In the same breath, Indian politicians and the media endlessly obsess about the alleged mistreatment of Hindus in Bangladesh and Pakistan, often exaggerating or weaponizing isolated incidents to whip up domestic sentiment. The result is a grotesque moral double standard: active, systematic oppression at home and performative outrage against foreign countries.
International Law and the Crime of Pushbacks
But what India is doing at the Bangladesh border would be illegal even if the victims were foreigners. Under international law, “pushbacks” forcibly expelling people across borders without due process are prohibited. Refugee law, human rights law, and customary international law all require individual assessment, access to legal remedies, and protection from refoulement (being sent to danger).
In this case, the victims are not even foreigners, but Indian citizens. No country can dump its own citizens on another country’s territory and then wash its hands of them.
In doing this, the BSF is forcing Bangladesh, already hosting over a million Rohingya refugees and already reeling from multiple economic and climate crises, to absorb the fruits of India’s domestic bigotry.
A Manufactured Crisis
Indian officials seek to justify these actions by pointing to a “statewide drive against Bangladeshi infiltrators”. When asked for evidence or to disclose details, they refuse to share anything, citing “confidentiality”. In reality, this is not about illegal migration but about manufacturing an internal enemy.

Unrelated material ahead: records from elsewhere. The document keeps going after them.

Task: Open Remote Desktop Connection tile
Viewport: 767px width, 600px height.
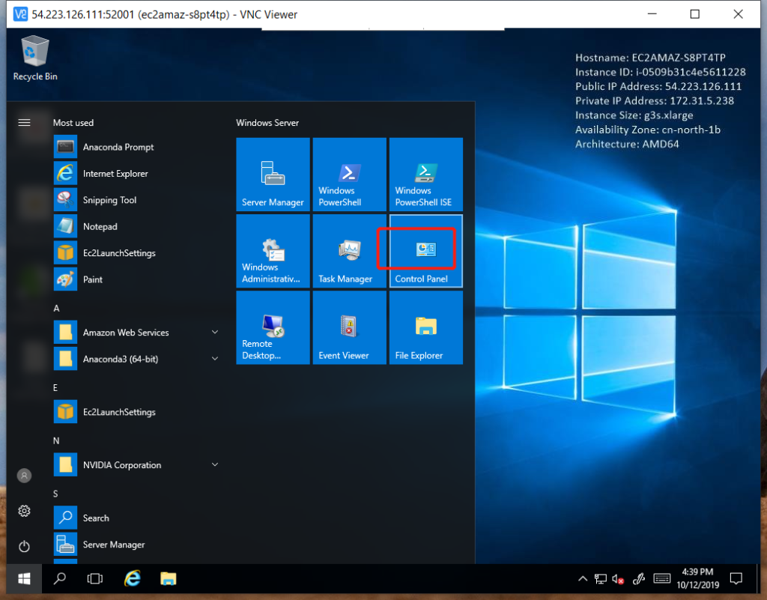Action: click(273, 327)
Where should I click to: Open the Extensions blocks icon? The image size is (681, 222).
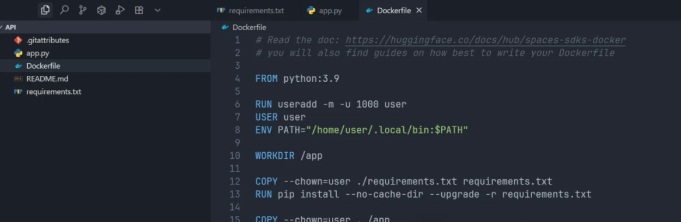tap(139, 10)
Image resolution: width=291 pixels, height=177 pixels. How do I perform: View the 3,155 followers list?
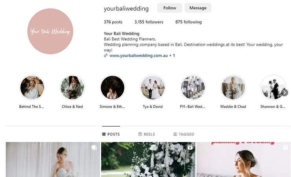[149, 22]
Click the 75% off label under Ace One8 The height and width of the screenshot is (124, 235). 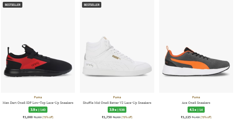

The BJP’s entire political project is based on creating polarization. Muslims are portrayed as demographic threats, cultural invaders, and security risks. Bengali Muslims, because of their language and their perceived proximity to Bangladesh, are the easiest group to demonize and brand as “suspect”.
Once a community has been marked as suspect, law enforcement agencies feel licensed to do whatever they want to that community: detain them, dispossess them, and then deport them.
The Bangladesh Factor
Bangladesh, too, has a stake in this debate. For Dhaka, this is not just a humanitarian issue, but also a matter of sovereignty. Each time the BSF pushes people into Bangladeshi territory, it violates the sovereignty of Bangladesh. Each time it threatens civilians with gunfire, it risks turning a bilateral problem into an international incident. Dhaka has so far responded with great restraint, quietly returning some of the victims to India. But how long can that continue?
If India continues to externalize its domestic communal politics onto Bangladesh, it will poison one of the most important relationships in South Asia.
A Line That Should Not Be Crossed
Borders exist to separate states, not to shred human lives. When a grandmother, her grandchildren, and her great-grandchildren are forced to walk four kilometers into a foreign country at gunpoint, something fundamental has been broken.
India likes to pride itself as the world’s largest democracy. Democracies do not create stateless people out of their own citizens. They do not bulldoze houses on the basis of religion. They do not run ethnic profiling drives against their own people and then claim that it is all in the name of border security.
What is happening to Bengali Muslims in India today is a warning sign to everyone else in India tomorrow. If citizenship can be stripped on the basis of accent, on the basis of faith, or on the basis of political convenience, then no one is safe.
Bangladesh, India, and South Asia as a whole cannot let this line between security and persecution, between borders and banishment, be crossed again.